Like other cyberteams in the government, CERDEC relies heavily on its laboratories, which simulate physical and virtual battlefields. "A lot of the work is building these environments," he says.

At the end of the day, though, "We don't know how much we can do, because we haven't done it," says Martin Libicki, author of the 2007 book Conquest in Cyberspace: National Security and Information Warfare.

Bertoli agrees. Yet he and his team continue to build cybertools in case the day arrives when the United States must use them.

"You can't be complacent in this domain," he says. Unlike nuclear weapons, which can sit unused for years, cyberweapons must be continuously updated. "It's a constant race to keep pace."

Is a Cyberwar Imminent?

The nations that have the capabilities to launch serious cyberattacks, including China, Russia or the United States, have little incentive to do so.

China undoubtedly engages in "good old-fashioned espionage," says Martin Libicki, author of the 2007 book Conquest in Cyberspace: National Security and Information Warfare. But it has too much at stake in the U.S. economy to launch an attack.

"How much of their prosperity depends on Americans buying their goods?" Libicki poses. "They're not a country that would turn out our lights anytime soon."

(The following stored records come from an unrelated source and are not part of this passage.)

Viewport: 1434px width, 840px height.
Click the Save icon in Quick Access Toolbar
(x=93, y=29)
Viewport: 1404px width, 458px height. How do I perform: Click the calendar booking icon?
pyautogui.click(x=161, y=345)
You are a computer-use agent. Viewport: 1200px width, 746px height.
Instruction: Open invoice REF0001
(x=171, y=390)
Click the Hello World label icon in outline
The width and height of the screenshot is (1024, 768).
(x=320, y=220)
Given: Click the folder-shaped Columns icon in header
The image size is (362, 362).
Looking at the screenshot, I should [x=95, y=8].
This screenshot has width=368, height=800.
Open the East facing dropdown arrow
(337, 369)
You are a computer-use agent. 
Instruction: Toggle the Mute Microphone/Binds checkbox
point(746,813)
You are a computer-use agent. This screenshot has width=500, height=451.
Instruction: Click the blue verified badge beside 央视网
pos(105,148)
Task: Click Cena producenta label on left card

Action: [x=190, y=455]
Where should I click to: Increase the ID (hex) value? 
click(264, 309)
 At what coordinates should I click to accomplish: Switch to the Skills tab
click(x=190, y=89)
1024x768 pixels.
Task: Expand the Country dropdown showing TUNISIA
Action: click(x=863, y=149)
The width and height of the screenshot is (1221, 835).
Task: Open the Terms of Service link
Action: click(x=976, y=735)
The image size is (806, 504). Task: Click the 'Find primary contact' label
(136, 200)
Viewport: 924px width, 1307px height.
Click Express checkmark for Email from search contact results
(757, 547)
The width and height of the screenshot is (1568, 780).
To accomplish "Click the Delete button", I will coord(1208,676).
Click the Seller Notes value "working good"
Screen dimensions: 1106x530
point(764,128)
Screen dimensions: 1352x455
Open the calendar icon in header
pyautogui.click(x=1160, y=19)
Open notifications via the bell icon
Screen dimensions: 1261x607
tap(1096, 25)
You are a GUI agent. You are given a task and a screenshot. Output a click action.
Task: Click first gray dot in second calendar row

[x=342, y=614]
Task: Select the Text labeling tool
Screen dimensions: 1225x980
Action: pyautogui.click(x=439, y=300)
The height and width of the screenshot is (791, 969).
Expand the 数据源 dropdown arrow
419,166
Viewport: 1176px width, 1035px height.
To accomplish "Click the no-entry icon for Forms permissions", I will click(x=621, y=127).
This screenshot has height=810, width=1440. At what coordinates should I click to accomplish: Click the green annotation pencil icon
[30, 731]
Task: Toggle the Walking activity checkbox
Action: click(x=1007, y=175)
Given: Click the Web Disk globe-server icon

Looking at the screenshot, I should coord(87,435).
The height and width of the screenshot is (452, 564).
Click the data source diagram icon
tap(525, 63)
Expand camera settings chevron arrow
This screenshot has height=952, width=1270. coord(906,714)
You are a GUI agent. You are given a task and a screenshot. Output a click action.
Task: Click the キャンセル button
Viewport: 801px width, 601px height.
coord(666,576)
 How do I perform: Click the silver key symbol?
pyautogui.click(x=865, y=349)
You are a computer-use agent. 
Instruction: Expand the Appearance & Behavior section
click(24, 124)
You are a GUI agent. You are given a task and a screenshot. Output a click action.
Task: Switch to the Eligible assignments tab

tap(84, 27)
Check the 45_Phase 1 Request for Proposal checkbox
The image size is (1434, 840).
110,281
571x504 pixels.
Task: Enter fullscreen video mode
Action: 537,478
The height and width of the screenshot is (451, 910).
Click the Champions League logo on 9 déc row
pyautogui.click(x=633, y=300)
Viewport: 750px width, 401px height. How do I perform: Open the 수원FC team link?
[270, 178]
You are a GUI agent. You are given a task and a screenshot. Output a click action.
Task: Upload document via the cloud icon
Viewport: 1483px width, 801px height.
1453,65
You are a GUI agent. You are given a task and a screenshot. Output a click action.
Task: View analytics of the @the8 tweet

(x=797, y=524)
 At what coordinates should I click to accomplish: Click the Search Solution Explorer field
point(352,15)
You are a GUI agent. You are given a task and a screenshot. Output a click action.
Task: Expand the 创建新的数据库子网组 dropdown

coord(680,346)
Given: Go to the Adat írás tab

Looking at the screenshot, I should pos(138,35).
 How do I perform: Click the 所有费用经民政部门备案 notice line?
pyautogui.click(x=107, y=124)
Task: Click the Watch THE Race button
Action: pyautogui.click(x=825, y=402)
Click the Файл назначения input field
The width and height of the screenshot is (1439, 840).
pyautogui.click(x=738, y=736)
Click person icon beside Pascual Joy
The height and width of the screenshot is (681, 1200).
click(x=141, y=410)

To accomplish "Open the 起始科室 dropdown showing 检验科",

Because cyberwarfare is inexpensive, however, the barrier to entry is low, and many worry about nations such as North Korea building their capacity. "That's a place where the great leader can wake up in a bad mood and decide to do something like this," says James Andrew Lewis, director and senior fellow at the Center for Strategic and International Studies.

Cyberwarfare, for that matter, isn't limited to governments. Nonstate actors will likely emerge, says Gregory J. Rattray, partner at the Delta Risk cybersecurity consulting group and former director of cybersecurity on the National Security Council staff. A fundamentalist group could wage a guer­rilla war by disrupting financial services, transportation or other economic and social activities.

Although the United States has strong cybercapabilities, it is also more vulnerable to attack, Rattray says. It relies heavily on its cyberinfrastructure, whereas many of the U.S. enemies' militaries aren't nearly as reliant on cyberspace.

Espionage plays a big role in offensive cyberwarfare because the ability to carry out an attack depends on knowing more about your targets than they know. Otherwise, they'd fix their vulnerabilities, Libicki explains.

That's why so many of the United States' offensive operations are classified. They rely on the element of surprise, Lewis says. "A lot of these exploits only work once."